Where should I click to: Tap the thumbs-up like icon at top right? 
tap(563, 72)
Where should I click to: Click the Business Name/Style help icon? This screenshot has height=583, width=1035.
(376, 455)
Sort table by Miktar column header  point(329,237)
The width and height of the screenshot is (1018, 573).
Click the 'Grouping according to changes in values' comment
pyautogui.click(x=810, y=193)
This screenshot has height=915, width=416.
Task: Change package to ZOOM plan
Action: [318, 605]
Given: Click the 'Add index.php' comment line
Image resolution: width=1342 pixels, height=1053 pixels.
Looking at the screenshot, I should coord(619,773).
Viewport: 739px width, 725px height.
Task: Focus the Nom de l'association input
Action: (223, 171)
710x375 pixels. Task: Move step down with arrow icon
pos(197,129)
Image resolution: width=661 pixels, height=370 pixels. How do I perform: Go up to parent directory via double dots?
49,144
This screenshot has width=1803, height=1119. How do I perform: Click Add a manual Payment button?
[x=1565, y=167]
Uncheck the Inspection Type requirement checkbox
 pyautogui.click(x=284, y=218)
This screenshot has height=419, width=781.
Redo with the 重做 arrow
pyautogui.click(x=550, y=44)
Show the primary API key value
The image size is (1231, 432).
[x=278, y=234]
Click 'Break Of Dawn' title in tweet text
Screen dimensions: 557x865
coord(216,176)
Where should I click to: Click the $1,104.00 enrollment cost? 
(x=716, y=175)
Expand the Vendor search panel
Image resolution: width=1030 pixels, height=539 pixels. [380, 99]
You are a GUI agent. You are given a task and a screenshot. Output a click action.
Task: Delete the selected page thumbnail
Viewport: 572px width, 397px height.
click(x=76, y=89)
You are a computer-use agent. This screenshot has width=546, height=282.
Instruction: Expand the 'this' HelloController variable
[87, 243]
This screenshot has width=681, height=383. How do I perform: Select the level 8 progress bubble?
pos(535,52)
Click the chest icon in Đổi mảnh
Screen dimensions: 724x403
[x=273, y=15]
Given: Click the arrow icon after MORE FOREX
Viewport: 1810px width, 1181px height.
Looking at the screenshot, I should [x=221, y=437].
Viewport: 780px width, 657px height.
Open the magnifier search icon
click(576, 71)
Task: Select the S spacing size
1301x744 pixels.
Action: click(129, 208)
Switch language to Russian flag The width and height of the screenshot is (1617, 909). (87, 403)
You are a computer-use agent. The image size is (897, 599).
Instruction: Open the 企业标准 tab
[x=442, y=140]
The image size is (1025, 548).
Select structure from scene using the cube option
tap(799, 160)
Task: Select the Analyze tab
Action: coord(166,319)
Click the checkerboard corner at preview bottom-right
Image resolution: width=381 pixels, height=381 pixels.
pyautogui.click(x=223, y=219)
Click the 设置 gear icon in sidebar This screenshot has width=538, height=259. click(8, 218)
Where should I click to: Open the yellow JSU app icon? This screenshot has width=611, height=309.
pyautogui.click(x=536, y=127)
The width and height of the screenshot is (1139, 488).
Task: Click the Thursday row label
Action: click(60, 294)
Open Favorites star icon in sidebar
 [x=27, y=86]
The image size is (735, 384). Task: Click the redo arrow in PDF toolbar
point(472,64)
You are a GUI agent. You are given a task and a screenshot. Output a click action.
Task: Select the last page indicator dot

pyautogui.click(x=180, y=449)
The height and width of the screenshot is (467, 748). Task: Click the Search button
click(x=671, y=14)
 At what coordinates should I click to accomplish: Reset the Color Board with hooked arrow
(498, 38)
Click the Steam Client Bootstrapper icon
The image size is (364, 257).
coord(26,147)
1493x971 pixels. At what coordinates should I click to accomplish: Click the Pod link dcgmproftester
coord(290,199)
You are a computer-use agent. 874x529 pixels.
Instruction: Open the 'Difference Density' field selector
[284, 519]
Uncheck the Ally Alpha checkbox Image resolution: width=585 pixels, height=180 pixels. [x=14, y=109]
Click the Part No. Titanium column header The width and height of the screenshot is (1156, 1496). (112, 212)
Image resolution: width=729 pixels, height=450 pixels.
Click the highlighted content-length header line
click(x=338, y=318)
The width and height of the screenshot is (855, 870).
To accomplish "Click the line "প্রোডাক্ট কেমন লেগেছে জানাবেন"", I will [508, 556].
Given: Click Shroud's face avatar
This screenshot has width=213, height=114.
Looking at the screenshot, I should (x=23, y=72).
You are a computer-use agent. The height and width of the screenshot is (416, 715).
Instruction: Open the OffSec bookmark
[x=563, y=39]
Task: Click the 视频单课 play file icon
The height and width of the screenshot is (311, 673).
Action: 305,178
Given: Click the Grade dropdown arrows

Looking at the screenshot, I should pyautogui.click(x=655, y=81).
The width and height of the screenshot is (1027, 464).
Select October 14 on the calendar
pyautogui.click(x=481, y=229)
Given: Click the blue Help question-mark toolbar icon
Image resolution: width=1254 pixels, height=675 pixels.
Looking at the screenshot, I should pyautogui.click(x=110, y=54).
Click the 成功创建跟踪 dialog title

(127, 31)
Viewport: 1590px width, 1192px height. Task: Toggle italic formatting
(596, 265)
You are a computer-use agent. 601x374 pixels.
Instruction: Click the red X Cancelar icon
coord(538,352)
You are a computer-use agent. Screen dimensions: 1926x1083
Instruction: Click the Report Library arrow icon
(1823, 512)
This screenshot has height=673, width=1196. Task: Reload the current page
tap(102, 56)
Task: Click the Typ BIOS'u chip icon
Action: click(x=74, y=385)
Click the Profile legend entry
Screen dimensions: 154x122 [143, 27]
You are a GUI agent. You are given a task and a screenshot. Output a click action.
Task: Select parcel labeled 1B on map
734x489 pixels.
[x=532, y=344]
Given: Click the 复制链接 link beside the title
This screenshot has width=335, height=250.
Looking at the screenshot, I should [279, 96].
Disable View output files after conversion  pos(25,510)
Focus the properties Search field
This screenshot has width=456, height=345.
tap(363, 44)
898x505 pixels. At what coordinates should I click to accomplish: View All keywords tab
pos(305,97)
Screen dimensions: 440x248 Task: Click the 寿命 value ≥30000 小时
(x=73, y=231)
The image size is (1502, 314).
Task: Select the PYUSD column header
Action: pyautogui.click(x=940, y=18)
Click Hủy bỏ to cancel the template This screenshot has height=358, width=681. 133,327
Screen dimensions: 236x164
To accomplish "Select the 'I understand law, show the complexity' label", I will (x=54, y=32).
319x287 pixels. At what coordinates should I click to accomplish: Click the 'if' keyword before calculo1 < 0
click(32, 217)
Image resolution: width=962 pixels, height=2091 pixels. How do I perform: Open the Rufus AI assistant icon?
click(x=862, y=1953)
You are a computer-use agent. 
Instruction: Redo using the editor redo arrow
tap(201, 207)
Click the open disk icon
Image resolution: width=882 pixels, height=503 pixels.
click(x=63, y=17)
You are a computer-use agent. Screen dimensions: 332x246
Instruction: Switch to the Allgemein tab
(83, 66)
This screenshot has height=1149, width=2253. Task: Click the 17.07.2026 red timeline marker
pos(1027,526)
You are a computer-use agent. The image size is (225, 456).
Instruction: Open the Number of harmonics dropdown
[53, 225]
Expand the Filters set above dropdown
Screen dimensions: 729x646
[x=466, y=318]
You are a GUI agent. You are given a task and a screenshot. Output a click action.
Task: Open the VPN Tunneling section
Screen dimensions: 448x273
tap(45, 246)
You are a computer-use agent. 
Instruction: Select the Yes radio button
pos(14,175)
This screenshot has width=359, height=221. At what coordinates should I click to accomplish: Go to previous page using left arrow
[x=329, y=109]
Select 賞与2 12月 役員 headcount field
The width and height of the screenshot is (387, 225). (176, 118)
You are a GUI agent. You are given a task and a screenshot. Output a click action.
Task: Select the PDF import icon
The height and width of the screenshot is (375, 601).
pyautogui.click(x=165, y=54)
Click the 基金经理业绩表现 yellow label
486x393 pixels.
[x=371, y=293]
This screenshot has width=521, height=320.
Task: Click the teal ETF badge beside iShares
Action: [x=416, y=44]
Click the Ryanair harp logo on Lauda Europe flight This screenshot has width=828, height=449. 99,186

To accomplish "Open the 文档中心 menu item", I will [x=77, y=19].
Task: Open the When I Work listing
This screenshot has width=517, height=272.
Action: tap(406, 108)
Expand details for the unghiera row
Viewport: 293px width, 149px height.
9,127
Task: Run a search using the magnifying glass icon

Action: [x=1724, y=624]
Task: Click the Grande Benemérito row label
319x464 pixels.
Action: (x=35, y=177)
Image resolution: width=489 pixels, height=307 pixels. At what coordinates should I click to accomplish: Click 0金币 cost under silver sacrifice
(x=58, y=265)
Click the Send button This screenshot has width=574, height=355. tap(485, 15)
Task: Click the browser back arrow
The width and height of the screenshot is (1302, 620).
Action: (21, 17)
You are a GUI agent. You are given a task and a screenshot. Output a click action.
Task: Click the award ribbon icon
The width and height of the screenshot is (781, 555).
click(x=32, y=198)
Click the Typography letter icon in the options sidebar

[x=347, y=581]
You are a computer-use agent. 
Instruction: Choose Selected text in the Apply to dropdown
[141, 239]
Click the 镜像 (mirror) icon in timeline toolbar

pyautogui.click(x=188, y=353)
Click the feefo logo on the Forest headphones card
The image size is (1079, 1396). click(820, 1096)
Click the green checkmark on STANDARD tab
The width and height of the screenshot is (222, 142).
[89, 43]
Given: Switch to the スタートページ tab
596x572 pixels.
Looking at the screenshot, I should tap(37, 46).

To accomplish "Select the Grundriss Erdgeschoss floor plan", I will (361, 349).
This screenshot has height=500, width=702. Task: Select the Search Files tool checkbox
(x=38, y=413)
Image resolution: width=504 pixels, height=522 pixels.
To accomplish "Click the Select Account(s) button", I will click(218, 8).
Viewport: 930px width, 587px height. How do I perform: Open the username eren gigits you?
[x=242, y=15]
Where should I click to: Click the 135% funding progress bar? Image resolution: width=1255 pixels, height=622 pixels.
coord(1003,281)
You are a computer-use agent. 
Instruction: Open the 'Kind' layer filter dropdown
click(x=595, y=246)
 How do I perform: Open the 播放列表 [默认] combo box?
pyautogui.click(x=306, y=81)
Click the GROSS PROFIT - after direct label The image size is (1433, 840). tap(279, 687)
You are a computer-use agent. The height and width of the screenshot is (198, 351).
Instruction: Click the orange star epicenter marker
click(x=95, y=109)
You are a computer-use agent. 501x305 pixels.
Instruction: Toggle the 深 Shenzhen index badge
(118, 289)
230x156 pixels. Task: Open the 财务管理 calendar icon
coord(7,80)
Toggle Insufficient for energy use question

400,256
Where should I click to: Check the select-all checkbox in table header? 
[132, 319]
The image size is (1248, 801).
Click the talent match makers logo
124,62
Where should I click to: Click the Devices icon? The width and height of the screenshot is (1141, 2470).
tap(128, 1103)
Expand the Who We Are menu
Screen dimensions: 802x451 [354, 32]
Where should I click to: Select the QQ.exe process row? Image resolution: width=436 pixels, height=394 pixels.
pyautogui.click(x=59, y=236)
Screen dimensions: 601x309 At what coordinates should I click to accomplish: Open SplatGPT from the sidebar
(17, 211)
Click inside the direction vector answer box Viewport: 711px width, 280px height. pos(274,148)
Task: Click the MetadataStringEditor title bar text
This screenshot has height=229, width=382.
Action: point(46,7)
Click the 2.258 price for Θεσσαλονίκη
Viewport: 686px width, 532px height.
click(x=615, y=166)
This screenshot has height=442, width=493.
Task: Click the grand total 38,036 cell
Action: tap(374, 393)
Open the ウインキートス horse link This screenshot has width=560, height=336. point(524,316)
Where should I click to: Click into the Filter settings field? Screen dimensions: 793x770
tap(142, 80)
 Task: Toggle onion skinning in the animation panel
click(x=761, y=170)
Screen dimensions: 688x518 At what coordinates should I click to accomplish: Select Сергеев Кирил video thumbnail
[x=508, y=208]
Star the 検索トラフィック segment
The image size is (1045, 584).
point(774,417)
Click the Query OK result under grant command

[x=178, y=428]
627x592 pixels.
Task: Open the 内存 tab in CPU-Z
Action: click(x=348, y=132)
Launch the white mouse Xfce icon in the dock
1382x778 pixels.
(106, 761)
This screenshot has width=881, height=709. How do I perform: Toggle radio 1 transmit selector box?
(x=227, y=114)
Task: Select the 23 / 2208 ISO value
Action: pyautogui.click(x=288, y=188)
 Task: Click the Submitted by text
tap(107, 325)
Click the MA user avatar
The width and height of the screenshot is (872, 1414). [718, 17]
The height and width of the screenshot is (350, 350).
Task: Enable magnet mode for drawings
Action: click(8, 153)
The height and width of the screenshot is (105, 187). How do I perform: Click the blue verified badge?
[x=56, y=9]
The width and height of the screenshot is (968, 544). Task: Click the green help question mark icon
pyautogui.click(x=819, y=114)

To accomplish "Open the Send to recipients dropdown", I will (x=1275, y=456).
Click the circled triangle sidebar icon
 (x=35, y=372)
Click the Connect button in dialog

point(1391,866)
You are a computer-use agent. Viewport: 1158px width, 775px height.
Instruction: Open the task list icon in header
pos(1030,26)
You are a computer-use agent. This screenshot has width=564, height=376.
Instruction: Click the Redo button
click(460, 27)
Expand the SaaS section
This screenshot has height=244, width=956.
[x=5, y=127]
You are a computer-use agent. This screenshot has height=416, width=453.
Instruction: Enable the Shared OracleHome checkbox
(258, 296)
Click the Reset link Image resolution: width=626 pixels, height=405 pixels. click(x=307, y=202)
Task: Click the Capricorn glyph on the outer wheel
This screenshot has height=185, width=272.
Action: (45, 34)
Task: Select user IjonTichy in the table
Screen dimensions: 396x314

###

## [The exercise]
Reproduce, word for word, the rows from the line containing "Task: Click the Capricorn" through the end of the rows, including both of those lines.

## [Result of the exercise]
Task: Click the Capricorn glyph on the outer wheel
This screenshot has height=185, width=272.
Action: (45, 34)
Task: Select user IjonTichy in the table
Screen dimensions: 396x314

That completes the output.